Page excerpt:
[Start]
First age of the late Jurassic

The Oxfordian is, in the ICS' geologic timescale, the earliest age of the Late Jurassic Epoch, or the lowest stage of the Upper Jurassic Series. It spans the time between 161.5 ± 1.0 Ma and 154.8 ± 0.8 Ma (million years ago). The Oxfordian is preceded by the Callovian and is followed by the Kimmeridgian.

==Stratigraphic definitions==
The Oxfordian Stage was called "Clunch Clay and Shale" by William Smith (1815–1816); in 1818 W. Buckland described them under the unwieldy title "Oxford, Forest or Fen Clay". The term Oxfordian was introduced by Alcide d'Orbigny in 1844. The name is derived from the English city of Oxford, where the beds are well developed, but they crop out almost continuously from Dorset to the coast of Yorkshire, generally forming low, broad valleys. They are well exposed at Weymouth, Oxford, Bedford, Peterborough, and in the cliffs at Scarborough, Red Cliff and Gristhorpe Bay. Rocks of this age are found also in Uig and Skye.
[End]
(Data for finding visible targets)
[Start]
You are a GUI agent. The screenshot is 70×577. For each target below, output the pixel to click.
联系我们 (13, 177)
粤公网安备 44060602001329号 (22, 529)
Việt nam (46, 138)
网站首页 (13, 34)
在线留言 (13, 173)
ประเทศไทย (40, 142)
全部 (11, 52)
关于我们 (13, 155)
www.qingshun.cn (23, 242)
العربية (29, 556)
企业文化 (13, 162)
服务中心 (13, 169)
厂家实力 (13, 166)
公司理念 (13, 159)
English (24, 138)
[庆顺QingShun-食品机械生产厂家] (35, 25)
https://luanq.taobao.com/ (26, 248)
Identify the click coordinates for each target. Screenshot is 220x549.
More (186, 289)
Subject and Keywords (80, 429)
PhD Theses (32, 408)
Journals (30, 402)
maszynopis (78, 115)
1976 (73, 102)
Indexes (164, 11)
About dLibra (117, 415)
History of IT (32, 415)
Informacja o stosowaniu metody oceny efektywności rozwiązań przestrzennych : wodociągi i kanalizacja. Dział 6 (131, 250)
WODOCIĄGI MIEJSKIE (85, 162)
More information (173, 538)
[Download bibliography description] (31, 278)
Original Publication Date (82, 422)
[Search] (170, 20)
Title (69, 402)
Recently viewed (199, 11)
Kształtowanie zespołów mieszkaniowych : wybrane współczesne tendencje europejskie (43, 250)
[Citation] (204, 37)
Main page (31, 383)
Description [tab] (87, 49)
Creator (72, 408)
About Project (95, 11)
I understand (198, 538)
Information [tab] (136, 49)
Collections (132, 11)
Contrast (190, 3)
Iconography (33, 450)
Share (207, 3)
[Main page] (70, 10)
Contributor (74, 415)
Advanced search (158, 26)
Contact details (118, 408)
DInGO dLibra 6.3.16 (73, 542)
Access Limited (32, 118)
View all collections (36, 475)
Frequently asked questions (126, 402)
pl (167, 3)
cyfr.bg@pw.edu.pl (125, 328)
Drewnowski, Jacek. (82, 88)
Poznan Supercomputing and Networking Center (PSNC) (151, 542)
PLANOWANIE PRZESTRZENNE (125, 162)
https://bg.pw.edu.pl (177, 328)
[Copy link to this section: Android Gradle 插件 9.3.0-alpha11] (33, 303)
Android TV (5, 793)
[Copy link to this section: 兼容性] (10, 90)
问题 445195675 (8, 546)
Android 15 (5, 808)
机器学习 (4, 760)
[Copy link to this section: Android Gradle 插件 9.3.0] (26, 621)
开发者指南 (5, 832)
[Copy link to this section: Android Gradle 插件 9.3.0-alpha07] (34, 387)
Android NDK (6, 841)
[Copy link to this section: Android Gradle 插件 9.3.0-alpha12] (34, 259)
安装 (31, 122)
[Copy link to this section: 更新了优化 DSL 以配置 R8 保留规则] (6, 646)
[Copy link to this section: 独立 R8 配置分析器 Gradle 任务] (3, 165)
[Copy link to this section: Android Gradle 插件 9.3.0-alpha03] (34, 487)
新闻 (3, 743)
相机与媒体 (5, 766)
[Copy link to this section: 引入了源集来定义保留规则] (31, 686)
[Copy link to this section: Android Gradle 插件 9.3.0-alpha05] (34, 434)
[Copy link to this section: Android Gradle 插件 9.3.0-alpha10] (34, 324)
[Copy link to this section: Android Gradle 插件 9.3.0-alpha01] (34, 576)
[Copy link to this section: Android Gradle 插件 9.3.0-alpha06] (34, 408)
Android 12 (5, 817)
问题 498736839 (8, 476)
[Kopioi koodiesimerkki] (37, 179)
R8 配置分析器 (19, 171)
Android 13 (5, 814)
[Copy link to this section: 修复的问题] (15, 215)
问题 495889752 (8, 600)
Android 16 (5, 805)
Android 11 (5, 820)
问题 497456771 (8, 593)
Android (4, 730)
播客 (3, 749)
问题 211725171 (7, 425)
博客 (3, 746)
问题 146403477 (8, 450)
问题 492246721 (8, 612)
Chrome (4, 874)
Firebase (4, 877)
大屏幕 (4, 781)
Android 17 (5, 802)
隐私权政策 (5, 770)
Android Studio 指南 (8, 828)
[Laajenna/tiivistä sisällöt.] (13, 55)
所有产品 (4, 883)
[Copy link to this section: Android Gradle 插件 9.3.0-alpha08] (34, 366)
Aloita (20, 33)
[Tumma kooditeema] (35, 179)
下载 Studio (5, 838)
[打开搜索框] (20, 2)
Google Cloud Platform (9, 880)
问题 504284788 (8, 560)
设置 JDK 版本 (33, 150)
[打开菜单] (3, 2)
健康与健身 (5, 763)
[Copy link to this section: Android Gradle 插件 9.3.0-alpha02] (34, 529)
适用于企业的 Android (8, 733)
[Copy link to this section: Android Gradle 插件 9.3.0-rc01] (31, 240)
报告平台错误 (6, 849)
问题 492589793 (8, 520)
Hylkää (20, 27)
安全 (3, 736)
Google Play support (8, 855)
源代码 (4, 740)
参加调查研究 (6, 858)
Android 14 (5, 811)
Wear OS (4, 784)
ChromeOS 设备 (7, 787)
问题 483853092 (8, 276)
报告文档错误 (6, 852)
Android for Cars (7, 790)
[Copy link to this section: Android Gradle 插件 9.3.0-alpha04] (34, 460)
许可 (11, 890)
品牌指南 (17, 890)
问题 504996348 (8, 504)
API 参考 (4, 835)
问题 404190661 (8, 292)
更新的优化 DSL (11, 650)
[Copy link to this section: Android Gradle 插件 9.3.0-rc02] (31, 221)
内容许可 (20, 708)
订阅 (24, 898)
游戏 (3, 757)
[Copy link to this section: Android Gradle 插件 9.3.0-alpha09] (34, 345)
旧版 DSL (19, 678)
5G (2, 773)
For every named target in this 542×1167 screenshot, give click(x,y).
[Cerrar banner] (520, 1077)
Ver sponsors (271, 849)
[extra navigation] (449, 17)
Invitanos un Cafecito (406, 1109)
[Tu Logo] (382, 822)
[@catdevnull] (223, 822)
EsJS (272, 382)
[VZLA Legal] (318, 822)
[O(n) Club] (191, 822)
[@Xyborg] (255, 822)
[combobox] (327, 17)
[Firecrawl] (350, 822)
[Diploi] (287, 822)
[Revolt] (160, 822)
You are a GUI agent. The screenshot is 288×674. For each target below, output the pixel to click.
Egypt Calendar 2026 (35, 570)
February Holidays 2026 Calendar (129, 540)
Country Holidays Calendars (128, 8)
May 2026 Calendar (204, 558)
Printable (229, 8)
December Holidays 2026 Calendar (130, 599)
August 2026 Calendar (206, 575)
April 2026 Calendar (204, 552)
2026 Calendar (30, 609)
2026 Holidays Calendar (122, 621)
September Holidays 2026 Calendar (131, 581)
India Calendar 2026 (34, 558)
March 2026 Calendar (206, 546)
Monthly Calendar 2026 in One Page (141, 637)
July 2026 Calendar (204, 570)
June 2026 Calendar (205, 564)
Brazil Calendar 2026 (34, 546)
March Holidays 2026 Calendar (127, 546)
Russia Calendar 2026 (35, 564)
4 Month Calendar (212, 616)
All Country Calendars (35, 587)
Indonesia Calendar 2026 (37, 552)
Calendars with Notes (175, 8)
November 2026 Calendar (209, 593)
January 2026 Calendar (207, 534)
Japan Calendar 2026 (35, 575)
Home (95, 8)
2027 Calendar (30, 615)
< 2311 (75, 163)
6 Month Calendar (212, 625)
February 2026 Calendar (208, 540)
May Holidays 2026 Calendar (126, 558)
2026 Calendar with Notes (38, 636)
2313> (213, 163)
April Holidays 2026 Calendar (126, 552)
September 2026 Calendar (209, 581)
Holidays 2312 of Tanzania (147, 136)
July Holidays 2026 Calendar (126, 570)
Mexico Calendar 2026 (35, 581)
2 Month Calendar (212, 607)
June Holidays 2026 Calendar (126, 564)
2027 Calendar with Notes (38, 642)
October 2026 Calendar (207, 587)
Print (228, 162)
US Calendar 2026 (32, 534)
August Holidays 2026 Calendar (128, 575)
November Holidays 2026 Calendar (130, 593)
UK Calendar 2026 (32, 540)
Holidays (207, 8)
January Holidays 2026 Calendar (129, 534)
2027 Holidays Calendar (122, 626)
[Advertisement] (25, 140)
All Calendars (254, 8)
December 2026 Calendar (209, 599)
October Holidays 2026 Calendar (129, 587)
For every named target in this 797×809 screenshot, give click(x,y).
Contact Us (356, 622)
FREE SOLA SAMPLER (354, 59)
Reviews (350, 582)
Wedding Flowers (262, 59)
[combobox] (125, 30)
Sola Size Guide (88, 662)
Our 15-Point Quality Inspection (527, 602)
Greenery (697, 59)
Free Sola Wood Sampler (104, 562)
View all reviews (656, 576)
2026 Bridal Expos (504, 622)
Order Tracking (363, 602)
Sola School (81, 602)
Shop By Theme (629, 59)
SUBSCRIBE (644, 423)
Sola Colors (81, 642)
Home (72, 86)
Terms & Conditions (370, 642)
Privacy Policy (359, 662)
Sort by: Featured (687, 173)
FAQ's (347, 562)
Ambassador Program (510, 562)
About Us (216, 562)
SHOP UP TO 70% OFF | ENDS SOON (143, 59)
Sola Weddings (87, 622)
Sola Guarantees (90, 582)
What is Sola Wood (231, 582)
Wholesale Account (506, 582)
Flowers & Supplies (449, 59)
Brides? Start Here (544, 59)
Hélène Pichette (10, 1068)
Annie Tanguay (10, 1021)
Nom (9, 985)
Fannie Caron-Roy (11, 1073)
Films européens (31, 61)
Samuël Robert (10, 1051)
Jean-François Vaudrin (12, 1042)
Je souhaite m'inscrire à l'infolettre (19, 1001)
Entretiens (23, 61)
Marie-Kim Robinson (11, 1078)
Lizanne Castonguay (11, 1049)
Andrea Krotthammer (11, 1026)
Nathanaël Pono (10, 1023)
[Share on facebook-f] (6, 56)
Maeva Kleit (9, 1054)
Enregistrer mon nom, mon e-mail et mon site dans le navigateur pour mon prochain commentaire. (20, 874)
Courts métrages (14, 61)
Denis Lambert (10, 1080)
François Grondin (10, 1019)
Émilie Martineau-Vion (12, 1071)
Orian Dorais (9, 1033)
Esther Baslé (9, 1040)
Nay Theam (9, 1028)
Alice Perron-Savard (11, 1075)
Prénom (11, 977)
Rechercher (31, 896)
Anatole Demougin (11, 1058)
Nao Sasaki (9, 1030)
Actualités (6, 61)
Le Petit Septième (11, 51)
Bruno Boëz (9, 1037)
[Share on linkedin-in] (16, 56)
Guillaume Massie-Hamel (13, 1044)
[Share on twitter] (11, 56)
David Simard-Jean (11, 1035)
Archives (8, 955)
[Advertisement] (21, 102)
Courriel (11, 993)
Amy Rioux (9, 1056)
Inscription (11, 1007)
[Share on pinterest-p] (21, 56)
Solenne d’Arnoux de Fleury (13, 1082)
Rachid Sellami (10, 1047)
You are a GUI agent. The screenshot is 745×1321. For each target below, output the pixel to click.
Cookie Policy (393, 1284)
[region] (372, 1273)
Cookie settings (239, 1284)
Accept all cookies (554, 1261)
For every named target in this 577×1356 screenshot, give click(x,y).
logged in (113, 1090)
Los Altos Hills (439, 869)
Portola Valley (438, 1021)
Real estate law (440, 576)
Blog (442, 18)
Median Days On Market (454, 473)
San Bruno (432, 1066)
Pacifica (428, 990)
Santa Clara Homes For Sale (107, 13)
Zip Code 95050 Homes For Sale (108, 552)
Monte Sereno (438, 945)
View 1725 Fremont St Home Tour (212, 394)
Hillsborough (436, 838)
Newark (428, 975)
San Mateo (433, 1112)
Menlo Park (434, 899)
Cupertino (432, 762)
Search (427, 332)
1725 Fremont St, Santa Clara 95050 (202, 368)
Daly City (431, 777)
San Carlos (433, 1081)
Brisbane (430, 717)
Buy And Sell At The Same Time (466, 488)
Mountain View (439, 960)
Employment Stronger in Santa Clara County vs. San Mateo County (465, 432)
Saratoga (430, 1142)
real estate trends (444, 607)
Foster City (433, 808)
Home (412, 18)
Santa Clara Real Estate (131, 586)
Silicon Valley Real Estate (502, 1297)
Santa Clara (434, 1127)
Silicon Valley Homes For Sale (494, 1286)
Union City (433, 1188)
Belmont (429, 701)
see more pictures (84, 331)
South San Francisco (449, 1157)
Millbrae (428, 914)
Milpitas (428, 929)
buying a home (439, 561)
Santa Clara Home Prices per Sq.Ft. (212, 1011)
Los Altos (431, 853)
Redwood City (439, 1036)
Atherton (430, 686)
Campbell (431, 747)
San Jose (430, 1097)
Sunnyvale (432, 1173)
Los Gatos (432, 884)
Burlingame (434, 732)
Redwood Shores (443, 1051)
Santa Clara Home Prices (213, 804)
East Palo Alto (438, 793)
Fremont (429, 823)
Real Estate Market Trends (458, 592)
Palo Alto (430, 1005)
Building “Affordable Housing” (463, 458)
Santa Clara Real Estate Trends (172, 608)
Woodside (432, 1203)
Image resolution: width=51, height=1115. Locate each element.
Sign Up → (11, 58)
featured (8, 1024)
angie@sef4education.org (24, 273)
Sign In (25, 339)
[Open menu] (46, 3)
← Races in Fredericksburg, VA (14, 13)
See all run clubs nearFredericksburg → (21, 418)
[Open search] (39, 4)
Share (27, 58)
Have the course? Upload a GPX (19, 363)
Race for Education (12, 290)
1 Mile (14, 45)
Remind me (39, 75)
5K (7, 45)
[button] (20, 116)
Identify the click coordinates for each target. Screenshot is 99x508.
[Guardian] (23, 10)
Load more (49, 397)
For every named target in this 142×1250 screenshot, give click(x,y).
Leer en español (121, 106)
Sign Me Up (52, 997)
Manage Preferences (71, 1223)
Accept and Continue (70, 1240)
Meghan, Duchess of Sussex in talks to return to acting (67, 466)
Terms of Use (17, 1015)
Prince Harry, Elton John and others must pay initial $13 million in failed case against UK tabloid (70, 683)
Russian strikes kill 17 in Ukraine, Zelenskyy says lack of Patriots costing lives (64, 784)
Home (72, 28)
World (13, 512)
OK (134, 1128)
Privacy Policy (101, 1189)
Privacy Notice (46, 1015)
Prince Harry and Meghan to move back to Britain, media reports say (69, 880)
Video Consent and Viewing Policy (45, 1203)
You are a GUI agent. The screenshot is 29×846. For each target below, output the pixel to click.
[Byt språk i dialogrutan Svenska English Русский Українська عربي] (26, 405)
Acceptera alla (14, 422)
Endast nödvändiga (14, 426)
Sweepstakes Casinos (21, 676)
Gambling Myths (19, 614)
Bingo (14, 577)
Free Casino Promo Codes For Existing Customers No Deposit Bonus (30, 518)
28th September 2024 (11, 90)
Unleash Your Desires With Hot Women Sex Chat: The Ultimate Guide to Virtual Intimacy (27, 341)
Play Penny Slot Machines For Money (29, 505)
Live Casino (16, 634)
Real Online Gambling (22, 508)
[End]
What you need to do:
(1) Translate this sentence from the passage on the Oxfordian into Spanish: "The term Oxfordian was introduced by Alcide d'Orbigny in 1844."
(2) In the records, rename "Remind me" to "Alert me" between the lines holding "See all run" and "[button] (20, 116)", inclusive, and return only those lines with everything else unchanged.
The passage and the records have no connection to each other.

Worked answers:
(1) El término Oxfordiense fue introducido por Alcide d'Orbigny en 1844.

(2)
See all run clubs nearFredericksburg → (21, 418)
[Open search] (39, 4)
Share (27, 58)
Have the course? Upload a GPX (19, 363)
Race for Education (12, 290)
1 Mile (14, 45)
Alert me (39, 75)
5K (7, 45)
[button] (20, 116)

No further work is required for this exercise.